§ What needs to be done
Exactly the lines from the line containing "1280x685 pixels." through the final line of the entries below must be returned, and only those, without pictures.

§ Raw data

<<<<

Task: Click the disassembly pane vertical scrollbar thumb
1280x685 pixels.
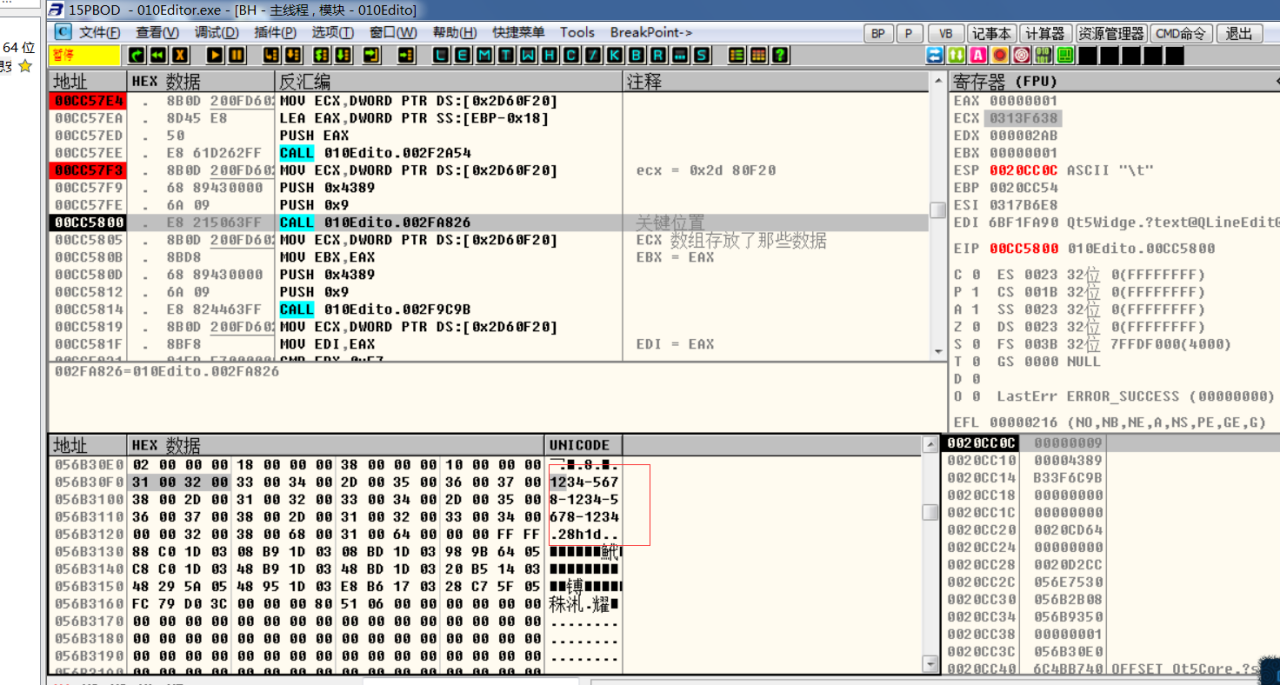Action: [x=937, y=210]
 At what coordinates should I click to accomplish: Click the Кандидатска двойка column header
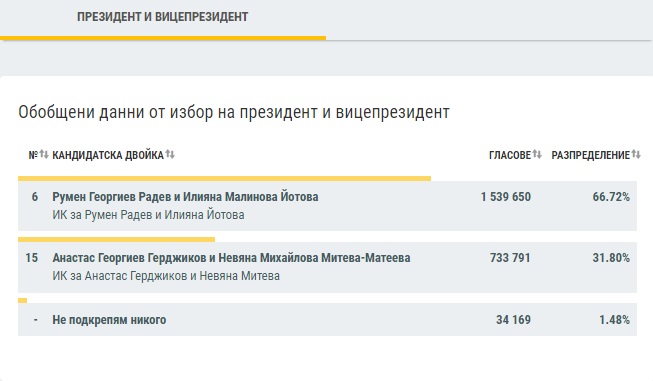[x=108, y=155]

>>>>

§ Completed task
1280x685 pixels.
Action: [x=937, y=210]
 At what coordinates should I click to accomplish: Click the Кандидатска двойка column header
[x=108, y=155]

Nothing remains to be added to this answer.